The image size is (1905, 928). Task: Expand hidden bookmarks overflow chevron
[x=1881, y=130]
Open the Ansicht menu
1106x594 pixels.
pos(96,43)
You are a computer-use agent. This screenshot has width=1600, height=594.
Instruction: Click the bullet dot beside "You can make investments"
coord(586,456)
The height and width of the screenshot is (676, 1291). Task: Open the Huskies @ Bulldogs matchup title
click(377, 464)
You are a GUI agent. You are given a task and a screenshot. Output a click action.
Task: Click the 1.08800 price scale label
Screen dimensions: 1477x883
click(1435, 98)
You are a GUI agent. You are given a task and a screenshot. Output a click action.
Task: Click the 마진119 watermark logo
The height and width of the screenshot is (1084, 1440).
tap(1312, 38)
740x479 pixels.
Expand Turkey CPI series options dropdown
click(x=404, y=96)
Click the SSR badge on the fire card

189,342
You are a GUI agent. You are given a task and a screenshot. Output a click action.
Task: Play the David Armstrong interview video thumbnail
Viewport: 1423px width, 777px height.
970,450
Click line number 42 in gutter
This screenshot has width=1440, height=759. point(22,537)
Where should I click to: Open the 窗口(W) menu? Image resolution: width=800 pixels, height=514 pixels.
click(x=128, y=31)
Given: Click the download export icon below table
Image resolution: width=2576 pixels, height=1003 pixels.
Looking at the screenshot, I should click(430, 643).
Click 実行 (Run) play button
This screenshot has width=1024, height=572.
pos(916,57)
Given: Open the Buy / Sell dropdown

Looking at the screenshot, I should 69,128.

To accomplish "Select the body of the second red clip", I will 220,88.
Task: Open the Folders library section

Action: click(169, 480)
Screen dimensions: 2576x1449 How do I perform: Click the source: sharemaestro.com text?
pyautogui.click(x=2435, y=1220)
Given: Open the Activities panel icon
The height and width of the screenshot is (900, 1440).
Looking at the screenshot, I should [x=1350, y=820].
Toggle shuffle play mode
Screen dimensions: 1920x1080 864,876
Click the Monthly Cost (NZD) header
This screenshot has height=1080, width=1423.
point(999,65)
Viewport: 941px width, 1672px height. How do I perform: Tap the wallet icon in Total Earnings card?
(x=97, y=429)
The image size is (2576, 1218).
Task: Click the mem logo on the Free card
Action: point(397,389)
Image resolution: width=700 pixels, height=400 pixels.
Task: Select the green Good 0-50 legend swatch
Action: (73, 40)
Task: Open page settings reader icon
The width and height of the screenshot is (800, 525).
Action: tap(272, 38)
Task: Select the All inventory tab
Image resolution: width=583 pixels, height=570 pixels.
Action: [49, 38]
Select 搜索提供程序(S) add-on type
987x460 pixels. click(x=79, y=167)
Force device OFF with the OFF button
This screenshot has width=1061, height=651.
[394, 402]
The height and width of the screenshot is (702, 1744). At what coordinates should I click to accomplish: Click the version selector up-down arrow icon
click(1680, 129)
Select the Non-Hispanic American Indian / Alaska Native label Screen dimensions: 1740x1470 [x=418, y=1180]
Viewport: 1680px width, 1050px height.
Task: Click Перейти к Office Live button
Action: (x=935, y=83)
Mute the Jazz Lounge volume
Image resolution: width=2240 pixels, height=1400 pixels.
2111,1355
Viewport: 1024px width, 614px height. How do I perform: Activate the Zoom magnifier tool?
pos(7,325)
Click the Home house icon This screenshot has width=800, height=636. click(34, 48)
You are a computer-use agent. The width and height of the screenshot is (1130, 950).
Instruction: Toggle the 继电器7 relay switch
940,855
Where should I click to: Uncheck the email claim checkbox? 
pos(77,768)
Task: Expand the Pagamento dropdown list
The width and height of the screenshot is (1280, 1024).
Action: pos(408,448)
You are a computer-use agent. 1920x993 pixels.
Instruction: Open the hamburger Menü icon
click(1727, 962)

· · ·

EXERCISE DETAILS: Which lines in the items above contain the word "size"? Pull out each of those lines in full.

COMPLETE OUTPUT:
The image size is (1905, 928). Task: Expand hidden bookmarks overflow chevron
The image size is (2576, 1218).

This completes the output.